Textblock:
┄┄┄┄┄┄

Ein Film wie kein anderer
Während das Setup sehr klar ist, ist das mit dem Inhalt schon deutlich schwieriger. Das dürfte niemanden verwundern, der die Filme von Denis Côté kennt. Ghost Town Anthology war beispielsweise ein rätselhaftes und melancholisches Fantasydrama um Menschen und Erscheinungen. A Skin So Soft wiederum näherte sich Bodybuildern und anderen Sportmenschen an, in einer Mischung aus unmittelbarer Dokumentation und wortloser Videokunst. Bei Social Hygiene darf man sich ebenfalls im Anschluss fragen, was genau das alles sollte. Antworten werden einem hier nicht geschenkt, die müssen schon selbst irgendwie erarbeitet, zumindest aber erraten werden.
Während eine gewisse Unzugänglichkeit daher im Vorfeld durchaus zu erwarten war, ist das Genre doch eher unerwartet: Côté, sonst eher den düsteren Stoffen zugewandt, drehte hier eine Komödie. Eine Komödie jedoch, das dürfte jedem klar sein, die sich nicht wirklich um die üblichen Charakteristika schert. Gags in dem Sinne gibt es dabei keine. Die Komik entsteht eher auf anderem Wege. Ein Teil davon ist in der besagten Umsetzung begründet. Wenn die Leute wie festgewurzelt und zugleich verloren auf irgendwelchen grünen Wiesen stehen, dann ist das schon ein irgendwie lustiger Anblick. Social Hygiene hat etwas von der Künstlichkeit eines Theaterstücks, kombiniert aber mit einem Natursetting. Sieht man auch nicht alle Tage.
Viel Streit um nichts
Ein bisschen erinnert das an den französischen Kollegen Bruno Dumont, der in Jeannette – Die Kindheit der Jeanne d’Arc ebenfalls starre Außenaufnahmen mit ausgiebigen Diskussionen verband – und der einen oder anderen headbangenden Nonne. Musik gibt es in Social Hygiene keine, an Themen mangelt es dafür nicht. Es geht sogar ebenfalls des Öfteren um Geschlechterfragen, wenn wir dem Dandy Antonin (Maxim Gaudette) lauschen, der sich nach und nach mit insgesamt fünf Frauen zofft. Mal ist es die Schwester, mal die Frau, dann wieder eine Geliebte. Sie alle haben etwas an dem Mann auszusetzen, der nichts in seinem Leben auf die Reihe bekommt, von seinen gelegentlichen Diebstählen vielleicht einmal abgesehen.

┄┄┄┄┄┄

Rohdaten:
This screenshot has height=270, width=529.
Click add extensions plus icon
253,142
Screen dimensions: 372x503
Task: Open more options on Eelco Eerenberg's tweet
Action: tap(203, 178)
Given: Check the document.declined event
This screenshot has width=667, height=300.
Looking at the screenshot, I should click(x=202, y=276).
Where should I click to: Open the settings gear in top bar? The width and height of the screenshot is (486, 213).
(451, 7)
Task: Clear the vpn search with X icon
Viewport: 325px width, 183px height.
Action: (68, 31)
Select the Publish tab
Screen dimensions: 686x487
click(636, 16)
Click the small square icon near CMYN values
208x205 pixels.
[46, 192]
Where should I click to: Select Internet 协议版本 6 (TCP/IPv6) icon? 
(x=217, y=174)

┄┄┄┄┄┄

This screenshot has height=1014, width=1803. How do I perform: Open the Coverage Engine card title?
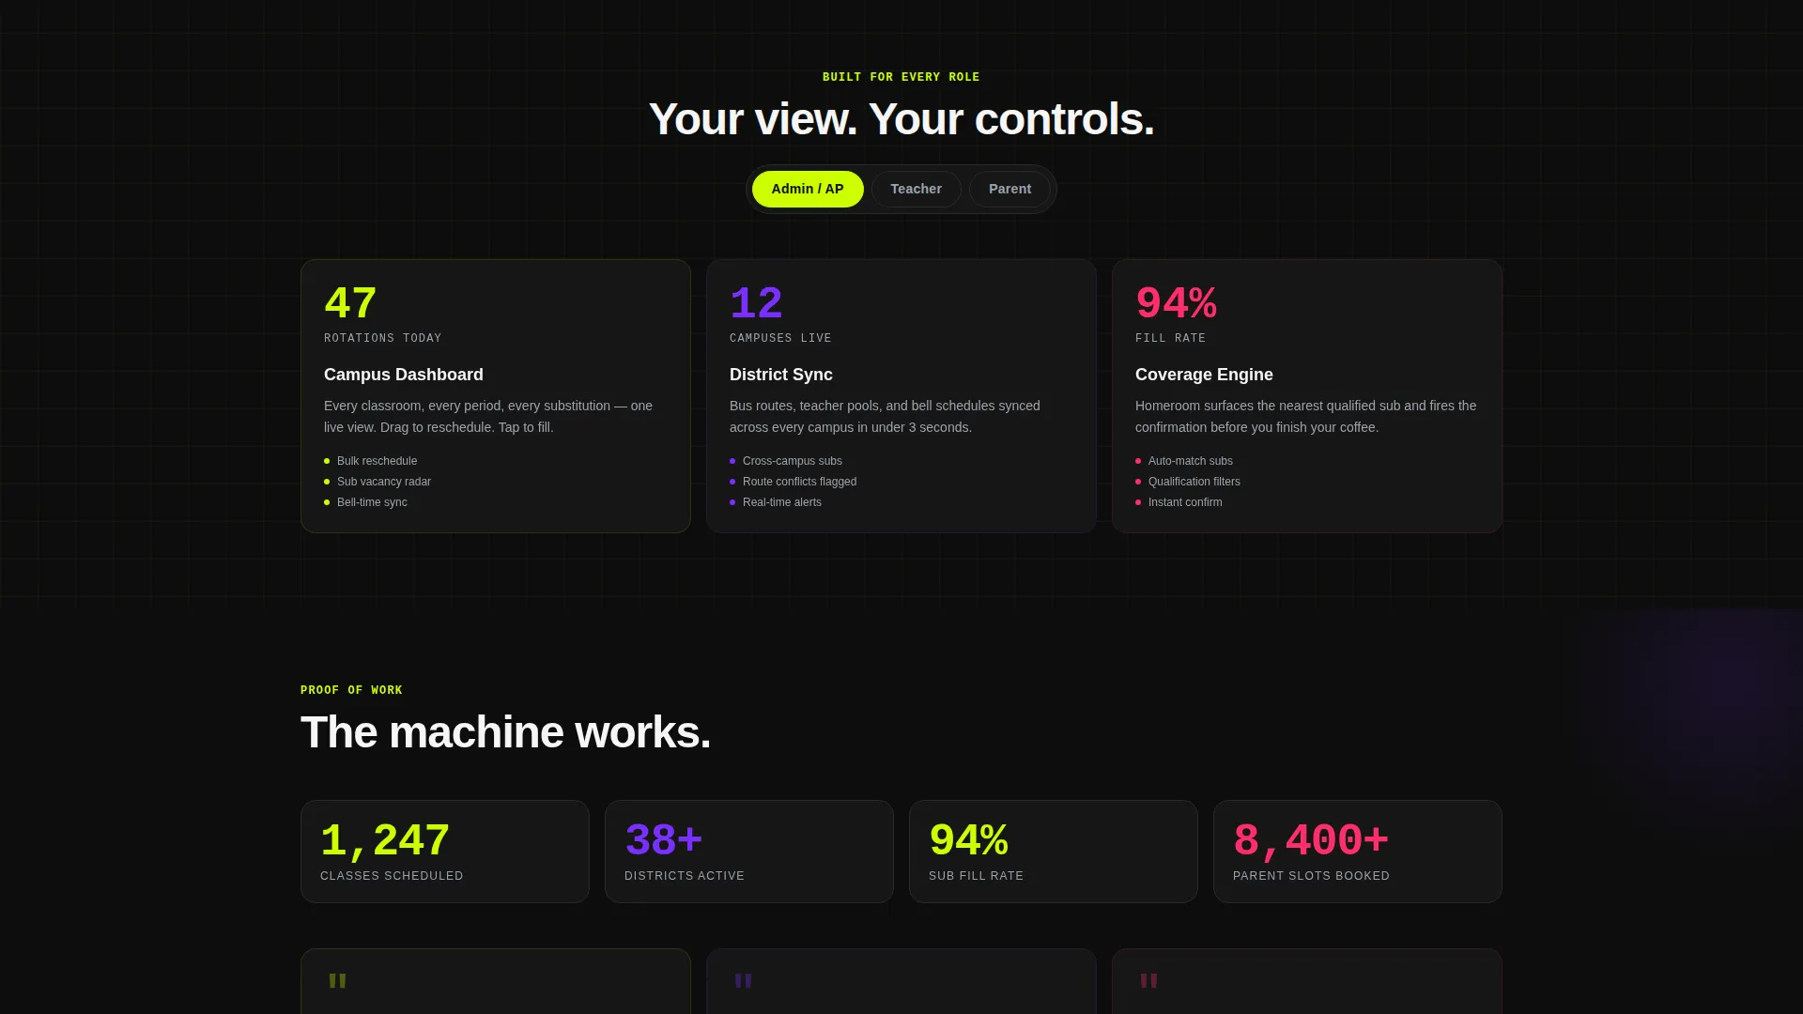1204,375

┄┄┄┄┄┄

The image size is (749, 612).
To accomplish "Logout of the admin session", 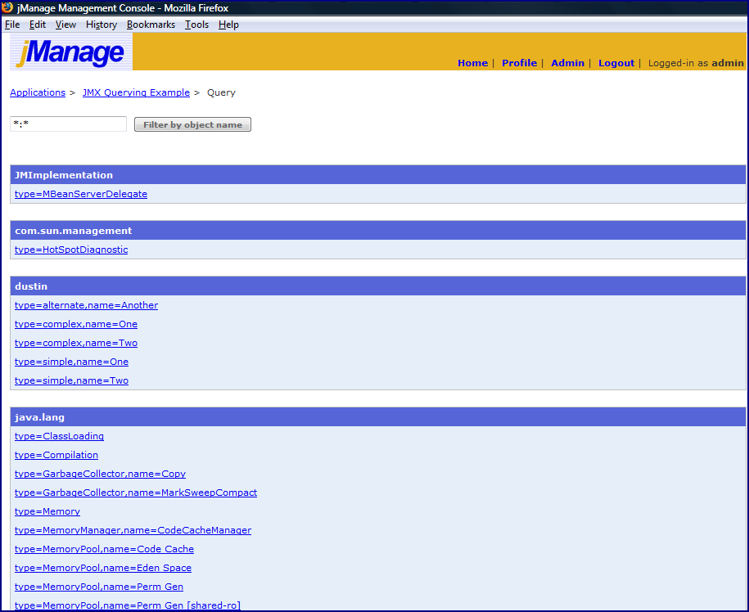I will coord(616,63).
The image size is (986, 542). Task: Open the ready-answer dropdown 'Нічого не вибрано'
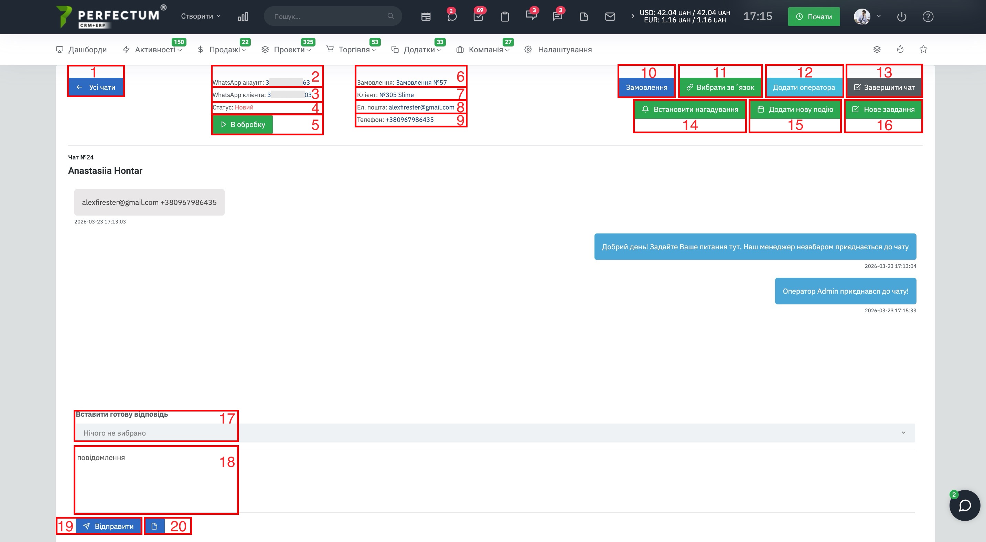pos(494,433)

┄┄┄┄┄┄

Aufgabenstellung: Entnimm der Filmkritik wörtlich den Abschnitt, der bei „Viel Streit um“ beginnt und bei „vielleicht einmal abgesehen.“ endet.

Schriftliche Antwort:
Viel Streit um nichts
Ein bisschen erinnert das an den französischen Kollegen Bruno Dumont, der in Jeannette – Die Kindheit der Jeanne d’Arc ebenfalls starre Außenaufnahmen mit ausgiebigen Diskussionen verband – und der einen oder anderen headbangenden Nonne. Musik gibt es in Social Hygiene keine, an Themen mangelt es dafür nicht. Es geht sogar ebenfalls des Öfteren um Geschlechterfragen, wenn wir dem Dandy Antonin (Maxim Gaudette) lauschen, der sich nach und nach mit insgesamt fünf Frauen zofft. Mal ist es die Schwester, mal die Frau, dann wieder eine Geliebte. Sie alle haben etwas an dem Mann auszusetzen, der nichts in seinem Leben auf die Reihe bekommt, von seinen gelegentlichen Diebstählen vielleicht einmal abgesehen.